# Online C/C++ help, guides, projects?



## TechnicalFreak (May 28, 2010)

I'm searching for online C/C++ guides, help and simple projects. I do have books (borrowed, so they need to be returned soon).


Thankful for any replies given.


----------



## caleb (May 28, 2010)

If you have a task just google your way through the particular problems. I learned that way.


----------



## Ripper3 (May 28, 2010)

I tend to find Wikibooks is always a good source of information


----------



## Oliver_FF (May 28, 2010)

C++ language tutorial:
http://www.cplusplus.com/doc/tutorial/


----------



## MoonPig (May 28, 2010)

Oooo, was going to look for this aswell. I know C# and i was wanting to learn C++


----------



## Kreij (May 28, 2010)

Don't forget this thread at the top of this section. Lots of links.


----------



## TechnicalFreak (May 28, 2010)

Many thanks everyone.
Have a great weekend!


----------



## Kreij (May 28, 2010)

Same to you, TF 

Don't be bashful about posting problems you encounter.

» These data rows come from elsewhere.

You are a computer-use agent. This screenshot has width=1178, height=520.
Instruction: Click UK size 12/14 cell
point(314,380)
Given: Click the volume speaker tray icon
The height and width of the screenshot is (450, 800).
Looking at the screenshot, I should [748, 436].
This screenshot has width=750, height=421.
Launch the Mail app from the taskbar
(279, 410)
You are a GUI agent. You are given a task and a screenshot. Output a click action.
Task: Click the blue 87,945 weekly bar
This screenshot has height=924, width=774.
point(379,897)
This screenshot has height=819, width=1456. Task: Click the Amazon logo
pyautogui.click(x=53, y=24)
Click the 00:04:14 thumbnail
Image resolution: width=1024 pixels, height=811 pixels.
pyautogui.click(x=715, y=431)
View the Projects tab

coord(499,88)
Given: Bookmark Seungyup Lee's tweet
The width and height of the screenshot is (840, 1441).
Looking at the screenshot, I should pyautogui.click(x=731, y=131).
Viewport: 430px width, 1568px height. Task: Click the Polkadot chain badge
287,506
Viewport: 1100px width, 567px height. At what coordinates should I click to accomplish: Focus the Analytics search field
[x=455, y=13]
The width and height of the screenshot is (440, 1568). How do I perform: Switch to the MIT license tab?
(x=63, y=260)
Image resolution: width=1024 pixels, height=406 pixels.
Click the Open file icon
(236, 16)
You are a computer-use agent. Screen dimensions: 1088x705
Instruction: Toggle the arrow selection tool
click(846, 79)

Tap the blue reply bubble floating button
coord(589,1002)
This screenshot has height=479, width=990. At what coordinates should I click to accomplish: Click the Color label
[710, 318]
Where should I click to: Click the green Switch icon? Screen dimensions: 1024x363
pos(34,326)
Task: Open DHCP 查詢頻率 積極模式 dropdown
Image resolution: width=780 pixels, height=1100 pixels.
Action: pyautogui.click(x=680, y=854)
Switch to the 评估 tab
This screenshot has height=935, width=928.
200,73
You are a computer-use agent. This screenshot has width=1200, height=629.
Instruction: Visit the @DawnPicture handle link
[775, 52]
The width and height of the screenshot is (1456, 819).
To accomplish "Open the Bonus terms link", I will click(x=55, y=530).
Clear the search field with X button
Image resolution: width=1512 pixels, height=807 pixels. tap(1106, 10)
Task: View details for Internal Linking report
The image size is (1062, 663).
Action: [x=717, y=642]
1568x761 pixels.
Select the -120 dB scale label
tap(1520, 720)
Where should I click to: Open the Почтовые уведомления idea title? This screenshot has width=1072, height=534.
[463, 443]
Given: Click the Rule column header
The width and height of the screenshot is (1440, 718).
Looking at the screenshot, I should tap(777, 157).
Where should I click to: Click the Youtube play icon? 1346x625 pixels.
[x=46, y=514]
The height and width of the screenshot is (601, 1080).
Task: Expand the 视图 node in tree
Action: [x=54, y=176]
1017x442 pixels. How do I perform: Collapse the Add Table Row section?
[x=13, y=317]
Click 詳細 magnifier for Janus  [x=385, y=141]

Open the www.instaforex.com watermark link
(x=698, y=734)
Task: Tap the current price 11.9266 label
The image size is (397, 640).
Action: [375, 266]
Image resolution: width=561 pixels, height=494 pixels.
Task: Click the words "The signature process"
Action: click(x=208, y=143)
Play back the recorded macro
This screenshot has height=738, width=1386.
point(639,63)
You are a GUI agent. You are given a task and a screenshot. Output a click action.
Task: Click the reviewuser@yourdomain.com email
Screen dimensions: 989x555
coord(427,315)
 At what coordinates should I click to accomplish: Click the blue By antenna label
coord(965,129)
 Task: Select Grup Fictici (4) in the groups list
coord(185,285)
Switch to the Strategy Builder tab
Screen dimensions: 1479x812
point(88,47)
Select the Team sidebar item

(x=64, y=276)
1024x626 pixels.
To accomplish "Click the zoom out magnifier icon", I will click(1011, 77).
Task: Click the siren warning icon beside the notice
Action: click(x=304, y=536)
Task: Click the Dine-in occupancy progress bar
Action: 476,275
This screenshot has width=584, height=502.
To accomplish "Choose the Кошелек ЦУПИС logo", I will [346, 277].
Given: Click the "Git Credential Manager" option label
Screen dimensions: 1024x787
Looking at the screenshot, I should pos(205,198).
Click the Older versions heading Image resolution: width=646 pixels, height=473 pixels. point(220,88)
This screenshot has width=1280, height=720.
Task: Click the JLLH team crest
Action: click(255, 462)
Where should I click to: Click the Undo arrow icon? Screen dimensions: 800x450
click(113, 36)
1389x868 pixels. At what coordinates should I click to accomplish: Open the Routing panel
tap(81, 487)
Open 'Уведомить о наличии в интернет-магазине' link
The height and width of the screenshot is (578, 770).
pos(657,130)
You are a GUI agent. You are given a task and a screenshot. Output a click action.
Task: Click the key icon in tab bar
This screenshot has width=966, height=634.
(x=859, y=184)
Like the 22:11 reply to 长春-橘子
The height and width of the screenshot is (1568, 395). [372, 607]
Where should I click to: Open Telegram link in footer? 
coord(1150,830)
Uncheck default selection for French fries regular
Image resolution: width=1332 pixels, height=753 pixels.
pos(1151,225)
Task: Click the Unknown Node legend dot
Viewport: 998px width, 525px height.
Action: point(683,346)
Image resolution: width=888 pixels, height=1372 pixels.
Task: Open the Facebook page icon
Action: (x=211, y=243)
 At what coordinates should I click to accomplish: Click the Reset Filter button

Lots of excellent coders here on TPU.


----------



## doallen194 (Jun 3, 2010)

*Re :  Online C/C++ help, guides, projects?*



Oliver_FF said:


> C++ language tutorial:
> http://www.cplusplus.com/doc/tutorial/



Thanks For great and helpful link its really nice for newbie or for learner... 

Thanks
Don Allen


----------